I'm attempting to read in a few hundred-thousand JSON files and eventually get them into a dplyr object. But the JSON files are not simple key-value parse and they require a lot of pre-processing. The preprocessing is coded and does fairly good for efficiency. But the challenge I am having is loading each record into a single object (data.table or dplyr object) efficiently.
This is very sparse data, I'll have over 2000 variables that will mostly be missing. Each record will have maybe a hundred variables set. The variables will be a mix of character, logical and numeric, I do know the mode of each variable.
I thought the best way to avoid R copying the object for every update (or adding one row at a time) would be to create an empty data frame and then update the specific fields after they are pulled from the JSON file. But doing this in a data frame is extremely slow, moving to data table or dplyr object is much better but still hoping to reduce it to minutes instead of hours. See my example below:
timeMe <- function() {
set.seed(1)
names = paste0("A", seq(1:1200))
# try with a data frame
# outdf <- data.frame(matrix(NA, nrow=100, ncol=1200, dimnames=list(NULL, names)))
# try with data table
outdf <- data.table(matrix(NA, nrow=100, ncol=1200, dimnames=list(NULL, names)))

- Given data

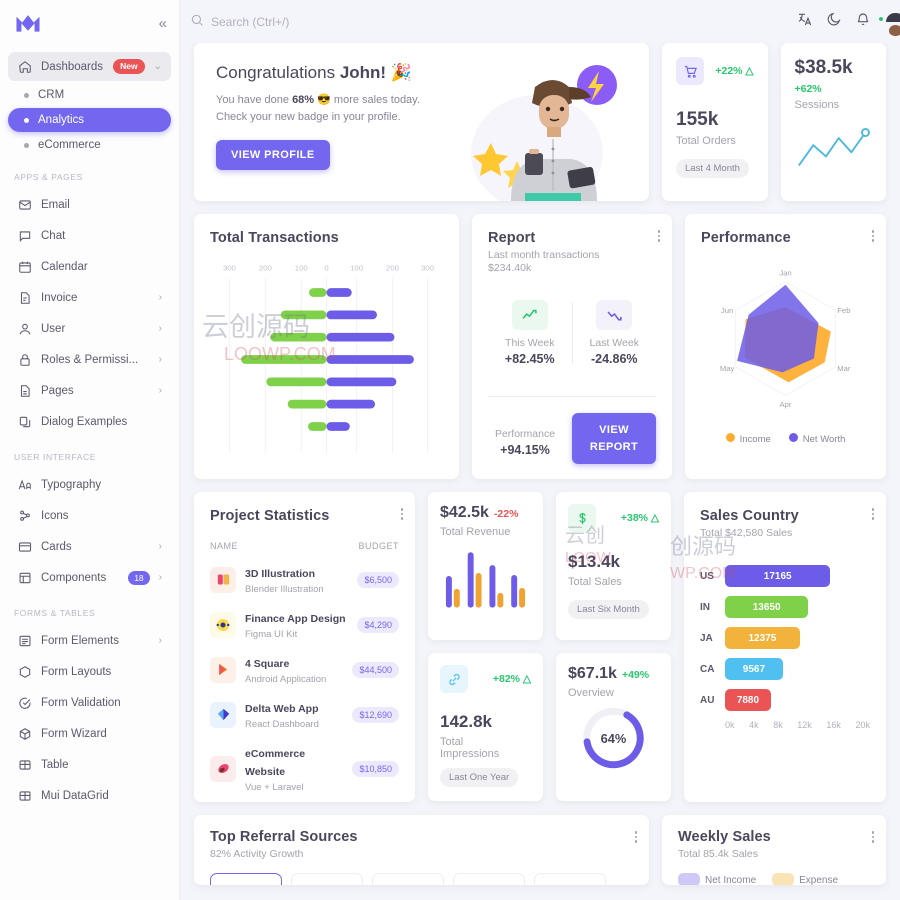  Describe the element at coordinates (304, 768) in the screenshot. I see `table-row: eCommerce Website Vue + Laravel $10,850` at that location.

- Study questions
(a) Answer the following questions from the JSON-loading text.
(i) How many variables in total will the data have?
(ii) About how many variables will each record have set?
(iii) To what length of time is the writer hoping to reduce the loading?
(b) Write out the JSON-loading text from "This is very" up to and including "of each variable.", swapping "2000" for "2500".
The data above were taken from a separate source.

- Solutions
(a)
(i) Over 2000.
(ii) Maybe a hundred.
(iii) Minutes instead of hours.

(b)
This is very sparse data, I'll have over 2500 variables that will mostly be missing. Each record will have maybe a hundred variables set. The variables will be a mix of character, logical and numeric, I do know the mode of each variable.